■ SHORT EXERCISE ■
Retype the records from the line that contains "You are a computer-use" through the end of the records, and leave the pictures out.

■ LISTED ENTRIES ■

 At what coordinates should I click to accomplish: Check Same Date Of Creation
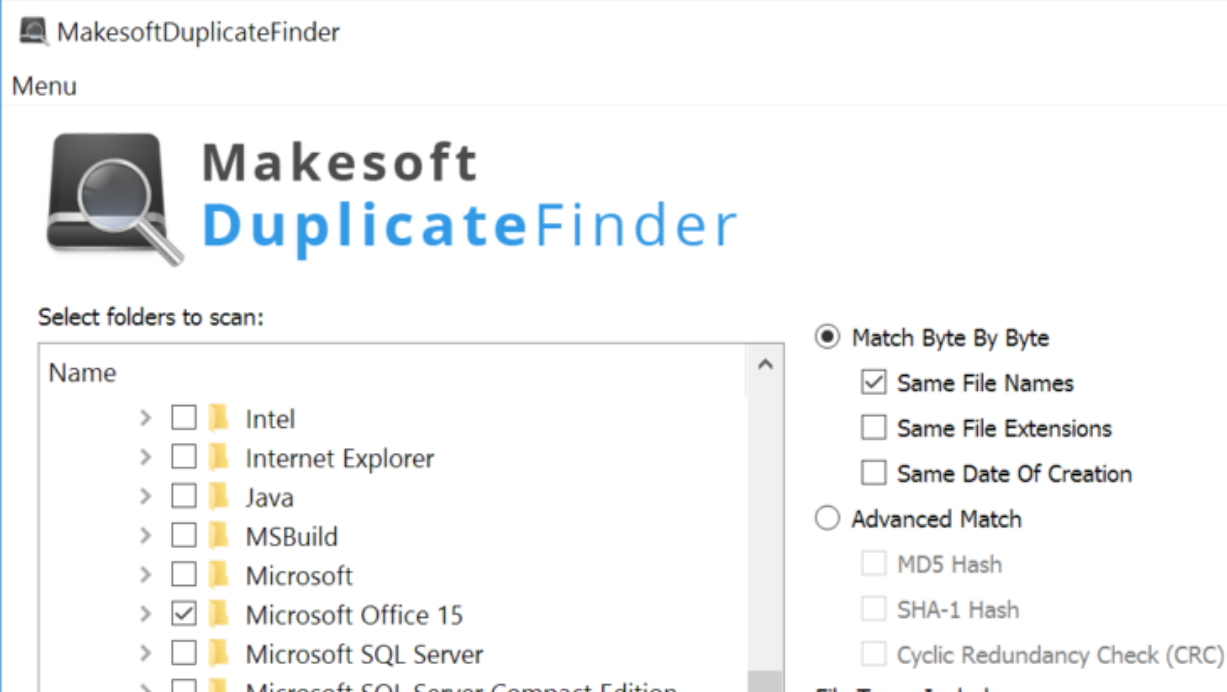[x=873, y=472]
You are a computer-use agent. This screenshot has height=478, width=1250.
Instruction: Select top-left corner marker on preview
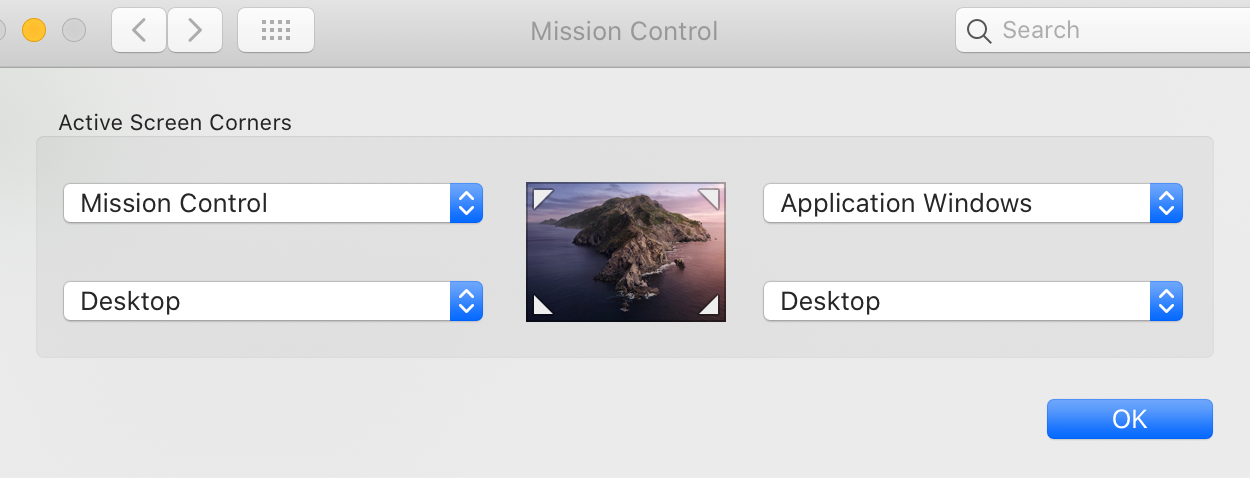(x=543, y=199)
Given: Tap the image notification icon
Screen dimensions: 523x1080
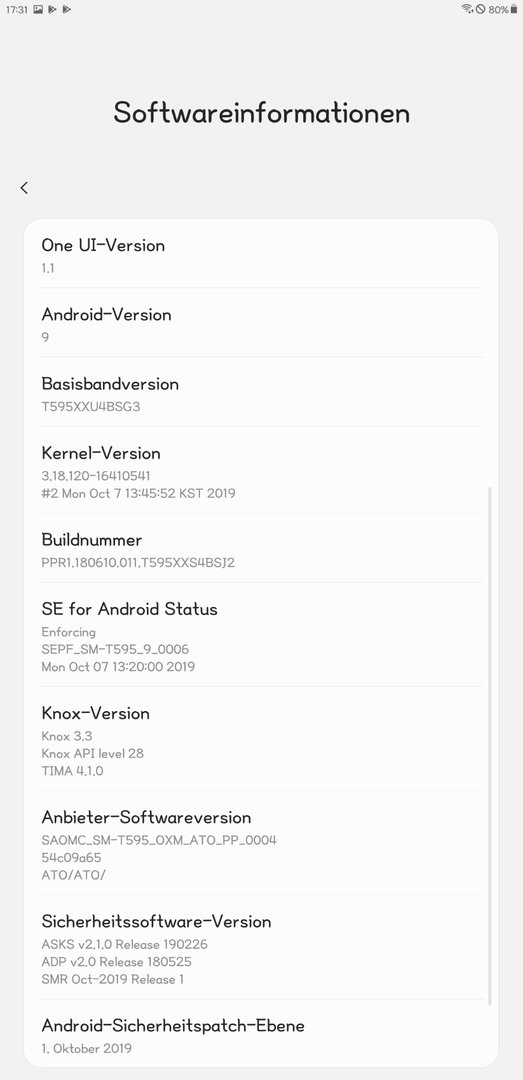Looking at the screenshot, I should coord(38,10).
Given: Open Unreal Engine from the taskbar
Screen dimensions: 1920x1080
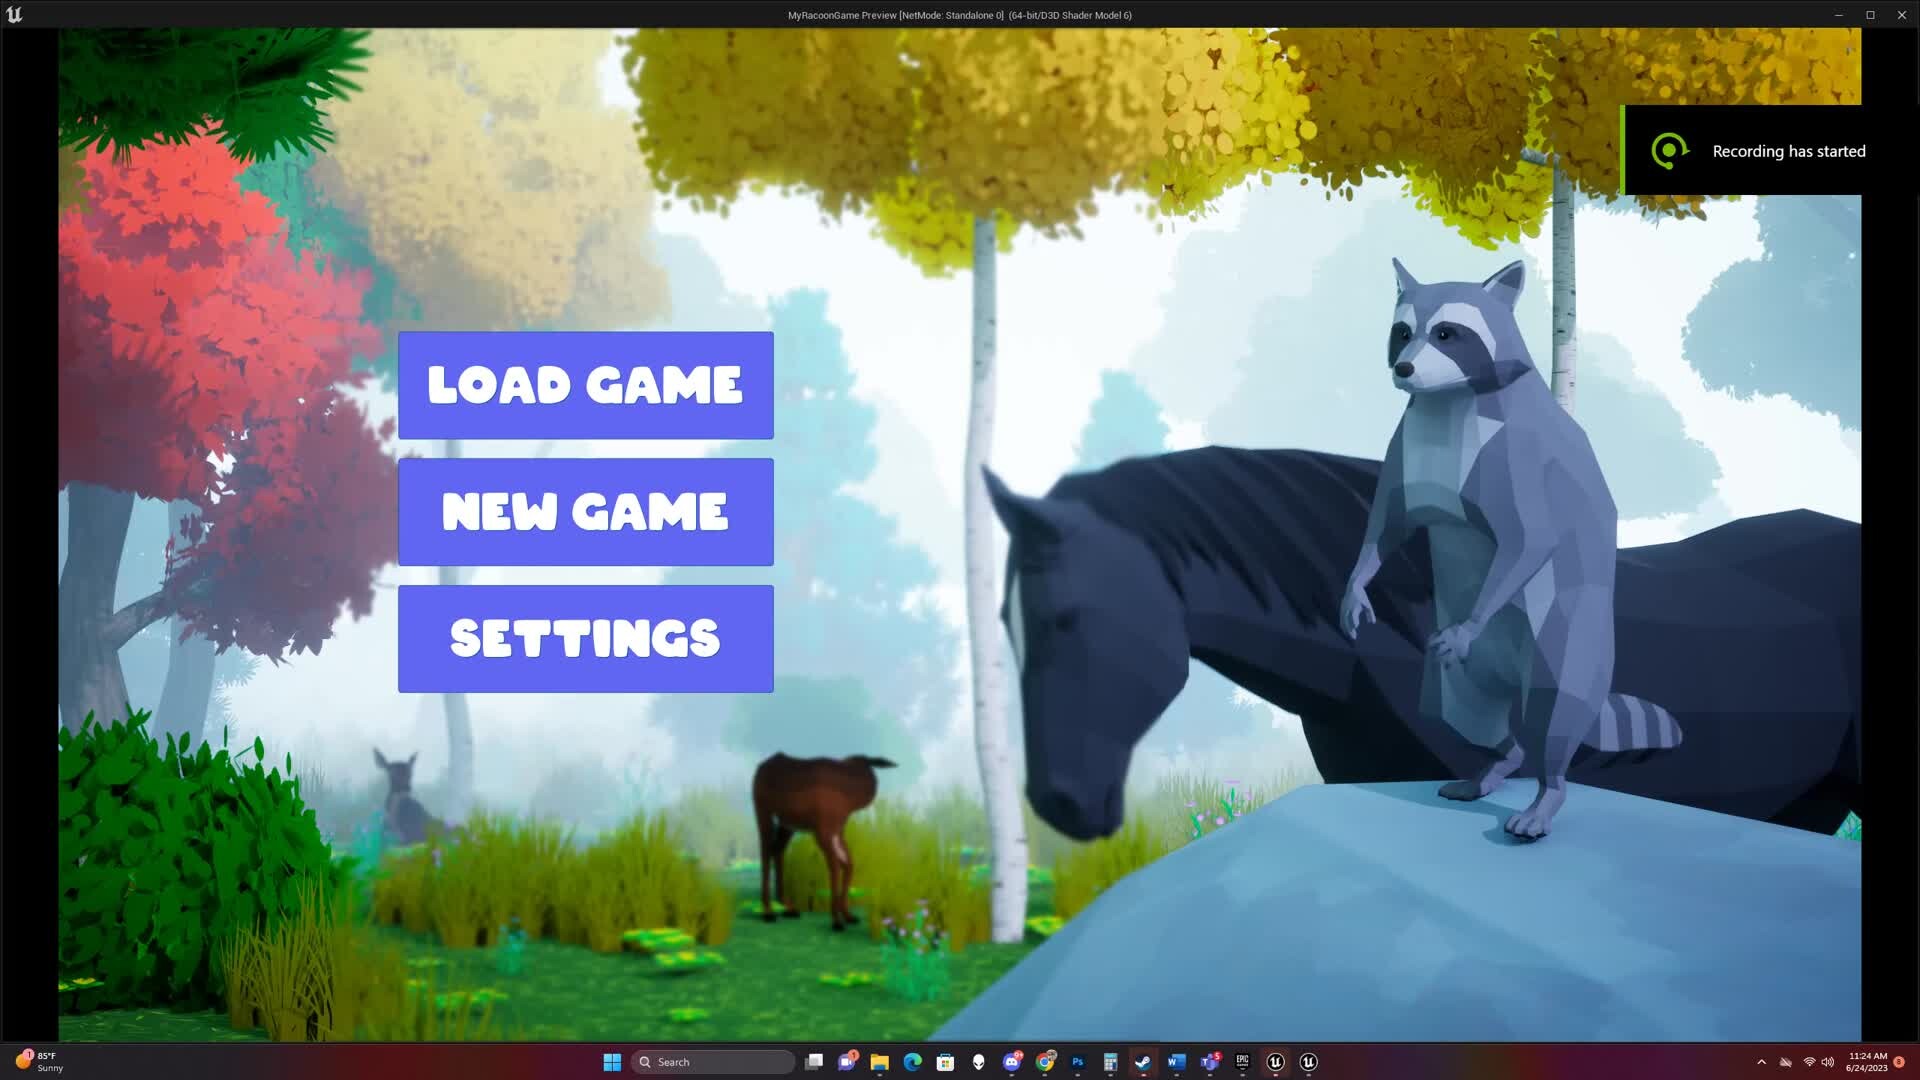Looking at the screenshot, I should pyautogui.click(x=1275, y=1062).
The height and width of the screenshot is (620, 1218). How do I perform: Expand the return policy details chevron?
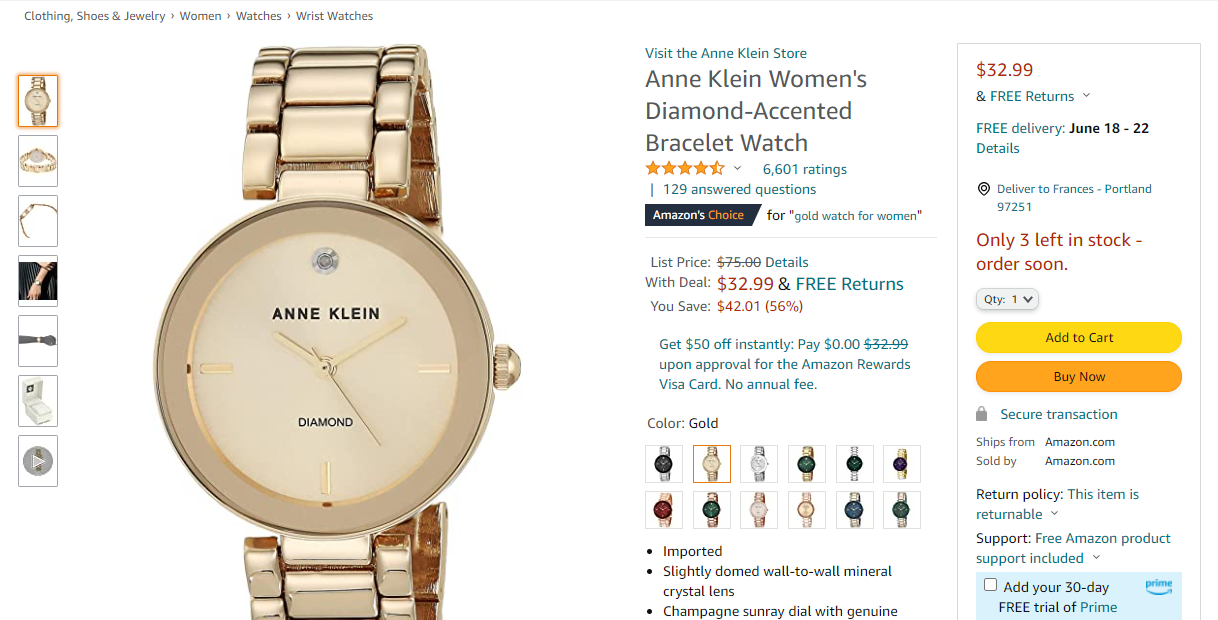point(1053,514)
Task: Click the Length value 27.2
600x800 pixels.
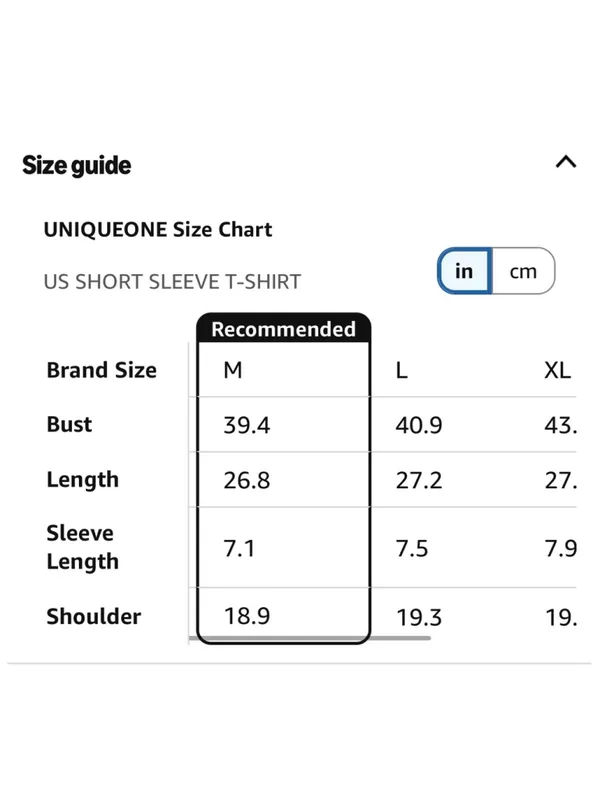Action: click(x=419, y=480)
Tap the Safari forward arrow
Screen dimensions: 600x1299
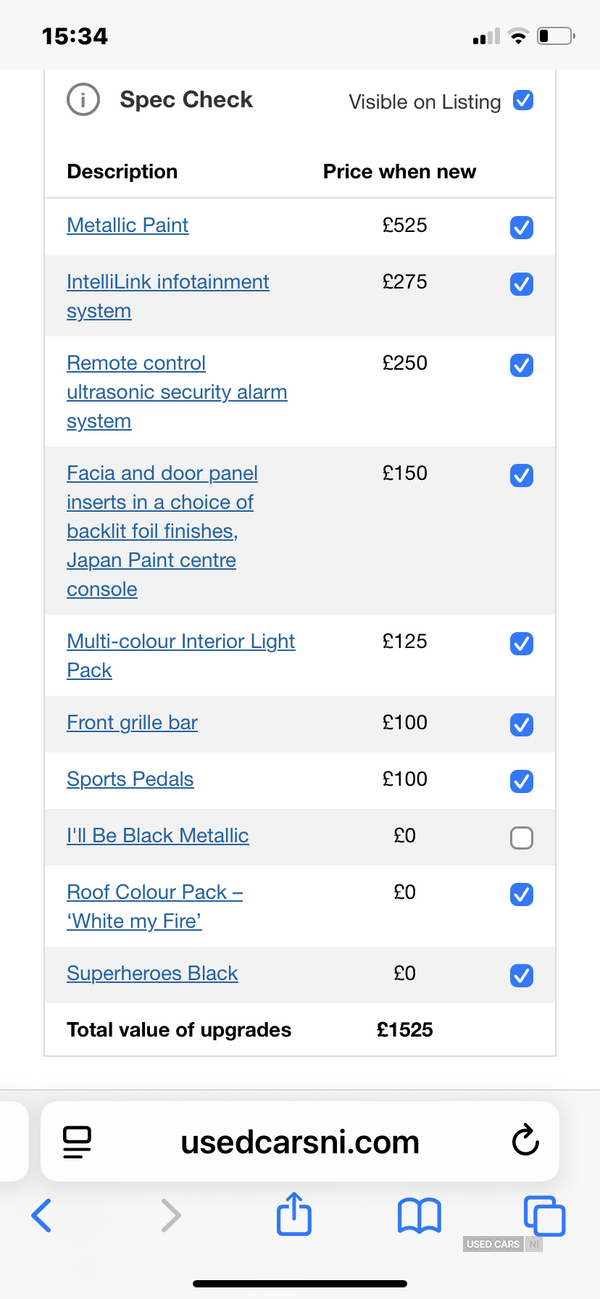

■ THE OUTPUT ■
You are a computer-use agent. This screenshot has height=478, width=1250.
Instruction: Select top-left corner marker on preview
(x=543, y=199)
Given: Tap the image notification icon
Screen dimensions: 523x1080
Looking at the screenshot, I should coord(38,10).
Given: Open Unreal Engine from the taskbar
Screen dimensions: 1920x1080
Looking at the screenshot, I should pyautogui.click(x=1275, y=1062).
The height and width of the screenshot is (620, 1218). How do I perform: Expand the return policy details chevron?
point(1053,514)
Task: Click the Length value 27.2
600x800 pixels.
Action: click(x=419, y=480)
Tap the Safari forward arrow
Screen dimensions: 600x1299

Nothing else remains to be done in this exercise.